İnsanlık, ilk ilkel insan topluluklarından, günümüz
modern-gelişmiş insan topluluklarına gelene kadar binlerce yıl geçmiştir.
--Toplumlar da kendi üretim tarzlarına bağlı bir yaşam
biçimi oluşturmuşlardır. Marks'ın değimi ile, alt yapı, üst yapıyı
belirlemiştir. Bu günde durum aynen böyledir.
--Bu günlere gelindiğinde, bir konu yanlış
anlaşılmaktadır. Gelenekçilik gericilik, modernlik ilericilik.
--Elbette ki gelenekçi aileler ve toplumlar değişim ve
dönüşüme kaplıdır. Doğrudur. Ama unutulmaması gereken şey de, değişim ve
dönüşümün hangi yönde olduğu ve kimin ne işine yaradığıdır.
--Gelenekçi aile ve toplumlarda, yıllardır süzüle süzüle
gelen gelenek ve göreneklerin oluşturduğu bir etik vardır. Ve herkes de bu
etiğe uyar.
--Bu geleneksel etiği zorlayan ve özellikle de gençlerden
gelen talepler de genellikle de, "eh işte deli kanlı", "kanı
kaynıyor", "olur işte bu yaşta" gibi hoş görü sözcükleri ile
anlaşılır ve kabul edilir hale getirilir.
--Bu gelenekçi yapılar, genellikle feodal ekonomik
yapının sürdüğü her koşulda vardır. Feodal ya da kapitalist, hangi ekonomik
sistem olur ise olsun.
--Çünkü, ekonomik güçlülük o gelenekçi yapının en
tepesinde ki kişidedir. Dolayısı ile de kuralı o kayar ama o kurla da yıllardan
bu yana gelen gelenekler doğrultusunda oluşur. Konulan kurallar değişen ve
dönüşen koşullarda doğru ise sistem işlerliğini sürdürür, değil ise de, değişen
çağların ve ekonomik sistem ve koşulların getirdiği durum ve kazanımlara bağlı
olarak dağılır.
-*-
### Yönerge
Yukarıdaki gelenekçilik üzerine metinde "--Bu geleneksel etiği" ile başlayıp "olarak dağılır." ile biten bölümü, hiçbir değişiklik yapmadan yazın.

### Kayıtlı veriler
-*-
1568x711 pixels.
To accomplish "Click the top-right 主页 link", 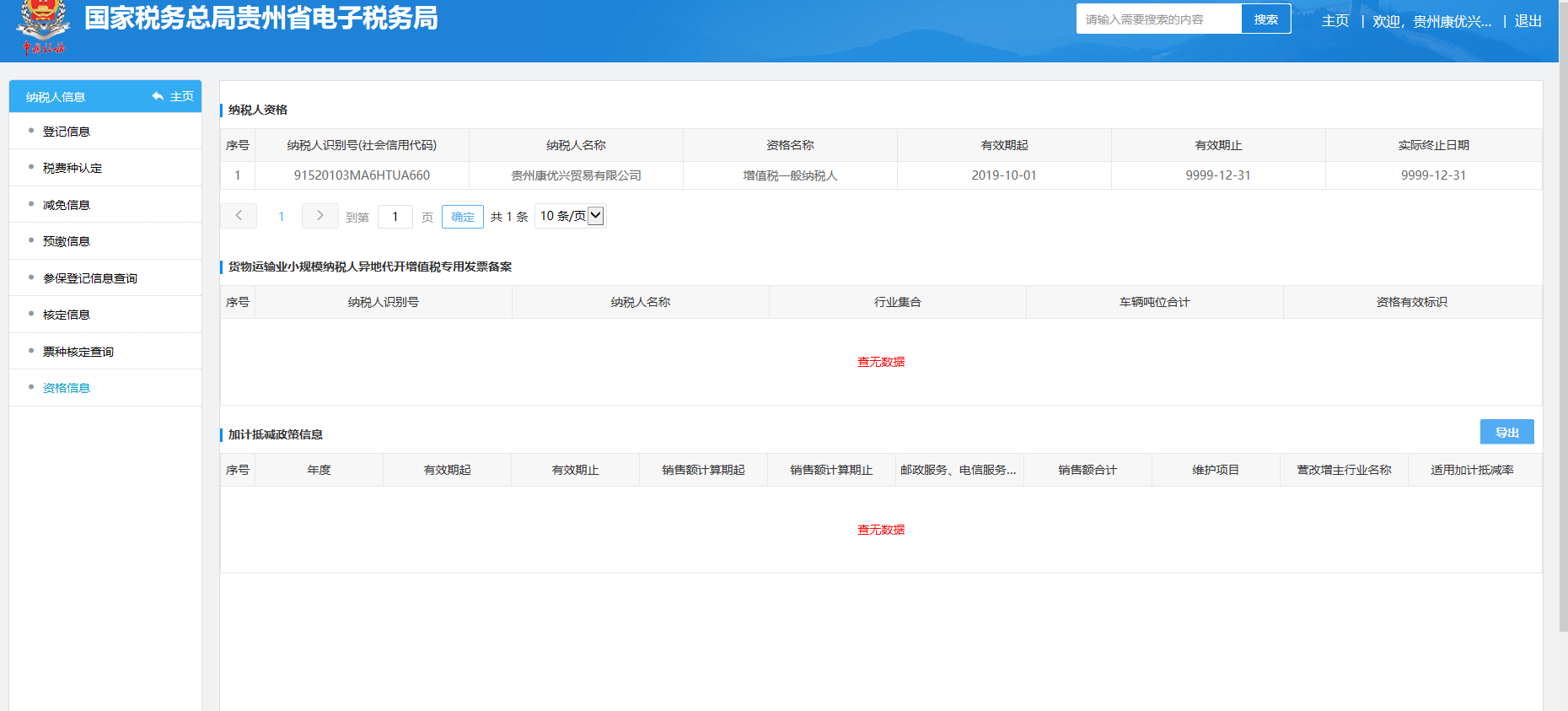I will (1334, 21).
-*-
### Doğru yanıt
--Bu geleneksel etiği zorlayan ve özellikle de gençlerden
gelen talepler de genellikle de, "eh işte deli kanlı", "kanı
kaynıyor", "olur işte bu yaşta" gibi hoş görü sözcükleri ile
anlaşılır ve kabul edilir hale getirilir.
--Bu gelenekçi yapılar, genellikle feodal ekonomik
yapının sürdüğü her koşulda vardır. Feodal ya da kapitalist, hangi ekonomik
sistem olur ise olsun.
--Çünkü, ekonomik güçlülük o gelenekçi yapının en
tepesinde ki kişidedir. Dolayısı ile de kuralı o kayar ama o kurla da yıllardan
bu yana gelen gelenekler doğrultusunda oluşur. Konulan kurallar değişen ve
dönüşen koşullarda doğru ise sistem işlerliğini sürdürür, değil ise de, değişen
çağların ve ekonomik sistem ve koşulların getirdiği durum ve kazanımlara bağlı
olarak dağılır.